Queensland's chief health officer believes testing has helped the state see off the Delta variant of COVID-19 as authorities urge more people to get vaccinated.
Queensland recorded no new-locally acquired cases for the third consecutive day on Saturday after more than 11,000 tests.
With the risk from recent outbreaks of Delta diminishing, Chief Health Officer Jeannette Young says Queensland's luck in seeing off the virus is related to testing.
Dr Young believes people have "come out in droves" to get tested, allowing authorities to rapidly identify index cases.
"It's that reason ... that's made the biggest difference, that people are just prepared to come out and get tested, and then we find them," she told reporters on Saturday.
"That 13-year-old who had a headache (in the Sunnybank cluster), I still can't believe that she came forward so we so quickly got on top of that cluster. Other people who just with no idea that they might have it, come forward and get tested, so I think that's probably one of the biggest differences in Queensland."
Health Minister Yvette D'Ath said state-run vaccination hubs delivered another 20,811 doses on Friday with the proportion of eligible Queenslanders who have had a first dose at 69.27 per cent with 51.06 per cent fully vaccinated.
The state government is holding another Super Pfizer Weekend allowing walk-ups to get the jab on Saturday and Sunday.

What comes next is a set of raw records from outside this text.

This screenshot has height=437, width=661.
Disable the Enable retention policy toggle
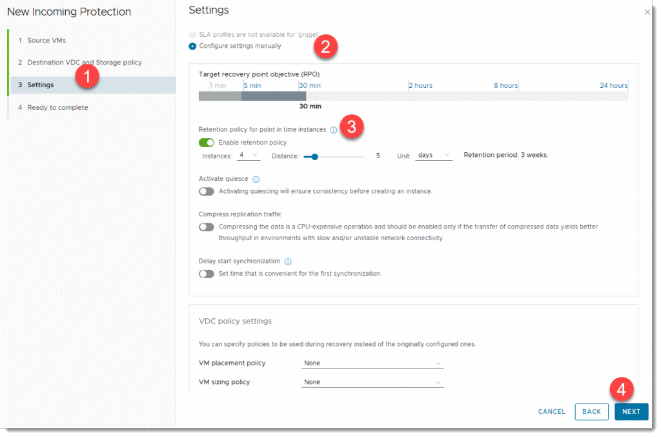pos(207,143)
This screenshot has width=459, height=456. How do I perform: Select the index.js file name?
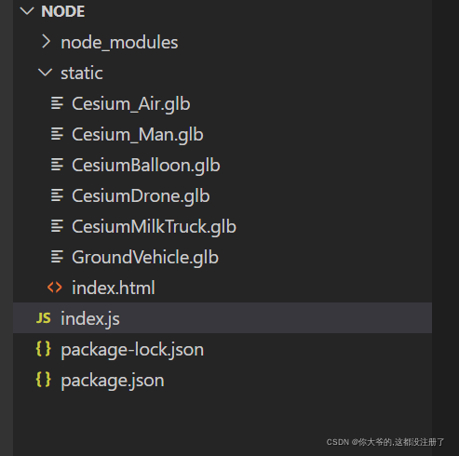90,319
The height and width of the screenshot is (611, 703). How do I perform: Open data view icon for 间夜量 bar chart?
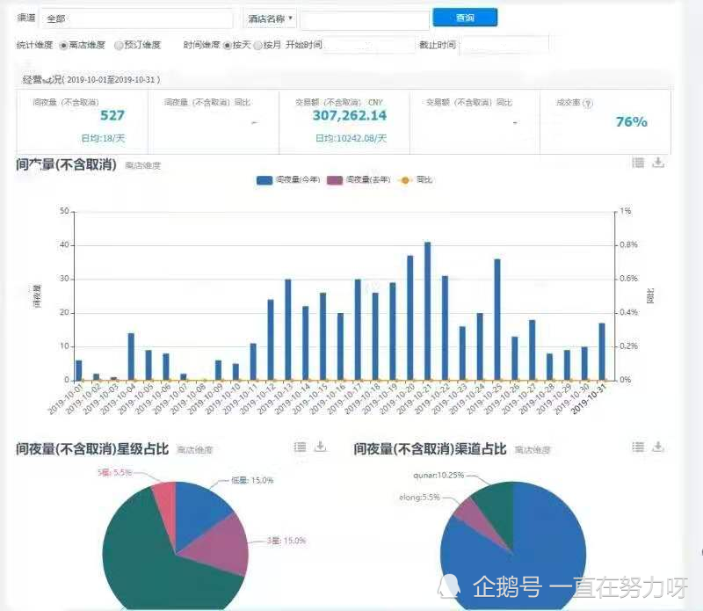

While Queensland hasn't set a date or vaccination target for the state borders to reopen, Ms D'Ath on Friday said more people were getting the jab "as we talk about Christmas, as we talk about borders opening".
She urged anyone who is yet to get their first vaccine to do so before the Delta strain takes hold in Queensland.
"Those people who have been sitting back and going 'We don't have an outbreak here, I can afford to wait': time is up," the health minister said.
"It's going to be five to six weeks before people are fully protected if they get vaccinated today, we don't know what five or six weeks are going to look like in November."
Meanwhile, the state government confirmed three NSW men who were fined for breaching the state border to attend the NRL grand final in Brisbane on Sunday have tested negative.
The men, who are reportedly friends of Penrith player Nathan Cleary, have returned to NSW after each being fined $4135.
"I am extremely disappointed, and I hope it sends a clear message to other people that this is not acceptable," Ms D'Ath said.
"You know, doesn't matter what fine we give you, I think the public will judge you for that behaviour."
There were 34 active cases in the state on Saturday.